There are 3 things labelled on the graph, the mean, the median, and the mode. The mean is simply the average. Add up the total amount of money paid out to people in the form of income and divide by the number of people. The median is the salary which divides the population into two equal portions; i.e., half the population earn above the median and half earn below. The mode is the peak of the distribution and is essentially (since we’re talking about income distributions) the most likely income. The mean doesn’t really tell us anything about the income distribution, since it is largely independent of the distribution. It’s the same if one person earns all the money, or if it is divided equally between everyone. It might tell us something about how wealthy we are compared to another country, but doesn’t really tell us about how income is distributed in this country. The median is more useful because it tells us the middle salary. The larger the difference between the mean and the median, the more unequal the income is distributed. Having written some of this post, I’ve partly lost track of what I was trying to say but to a certain extent it’s a sense that it’s difficult to understand the how unequal income, for example, is distributed without some understanding of distribution functions.

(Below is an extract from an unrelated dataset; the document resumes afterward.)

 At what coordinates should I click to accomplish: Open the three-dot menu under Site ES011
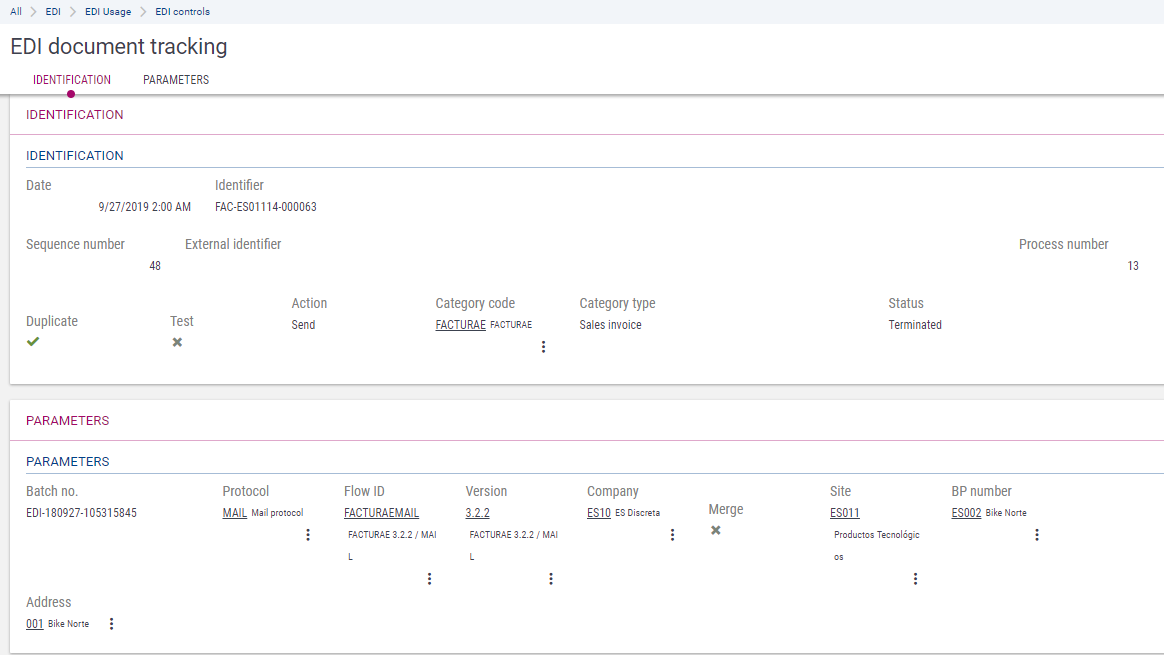915,579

Something else that really bugs me is the apparent grade inflation that’s taking place in the UK school system. Every year more people get As compared with the previous year and this is presented as a success. The problem I have is that it would seem that there must be a range of abilities for almost everything. If everyone in the world ran 100 metres as fast as they could, there would be a wide range of different times which you could plot as a distribution function. Similarly, if we consider mathematics, the abilities of those leaving school in a given year will vary. What the exam results are meant to do is reflect this variation in ability and, in a sense, should reflect reality. Of course, one could set an exam that most students would do very well at, by making it fairly easy, but what’s the point of that? We should, in my opinion at least, be setting an exam which produces results that reflect relative abilities. How can we tell who is particularly good at mathematics if more and more people get top grades? One might ask how this is done, but as far as I can tell, it’s fairly easy. I regularly set exams and generally the results are distributed in a fairly sensible way. Very few get above 90%. A reasonable number (10% of students for example) get between 70% and 90%. A large group get between 55% and 70%. A smaller number get between 40% and 55%, and some students get below 40% and are regarded as having failed. I can’t see that it would be difficult to set A-level (for examples) exams that allowed one to determine who was truly brilliant at something (grades above 90%), in the top 10% (grades between 75% and 90%), about average (grades between 60% and 75%), below average but competent (grades between 40% and 60%), largely incapable of carrying out such work (grades below 40%). This grade inflation is extremely damaging, in my opinion, as it reduces the amount of information that the exam results can tell us and suggests that these results no longer reflect reality.

Well, this post has become somewhat rambling and doesn’t really have a particularly clear message or motivation. But, what’s the point of blogging if you can’t simply write whatever you want, even if it doesn’t really make much sense to others.